What you will do:
Copy, word for word, the lines of the entries below between the one with "You are a GUI" and the one with "576x563 pixels.", inclusive, and leave out everything else.

Material provided:
[Start of section]
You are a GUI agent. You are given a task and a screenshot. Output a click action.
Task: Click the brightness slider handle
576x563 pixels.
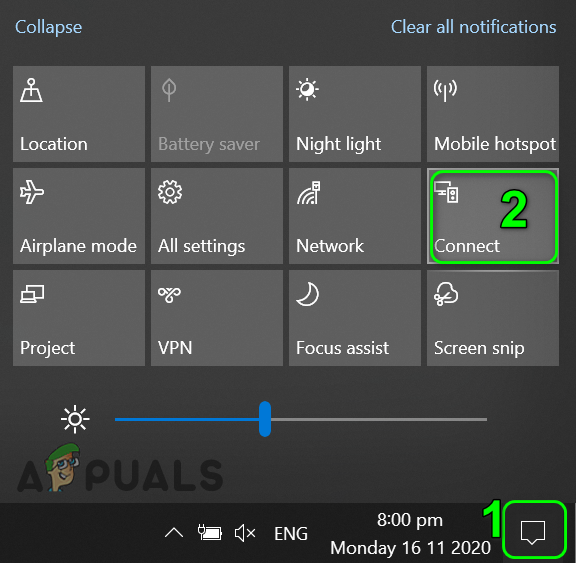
[End of section]
[Start of section]
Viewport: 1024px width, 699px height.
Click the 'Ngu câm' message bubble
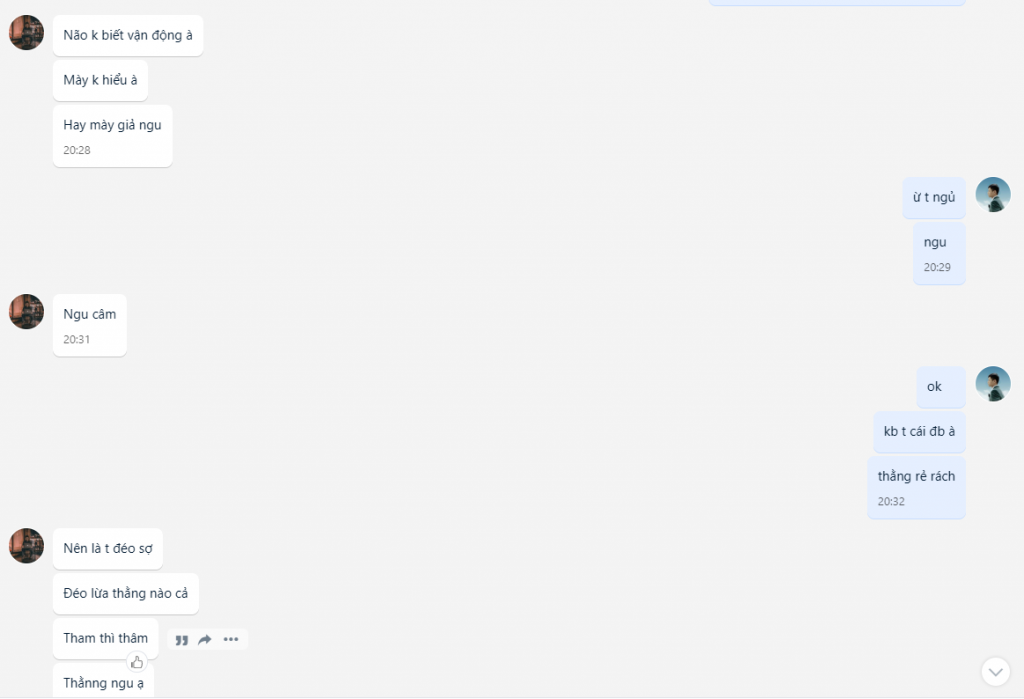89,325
[End of section]
Problem solution:
You are a GUI agent. You are given a task and a screenshot. Output a click action.
Task: Click the brightness slider handle
576x563 pixels.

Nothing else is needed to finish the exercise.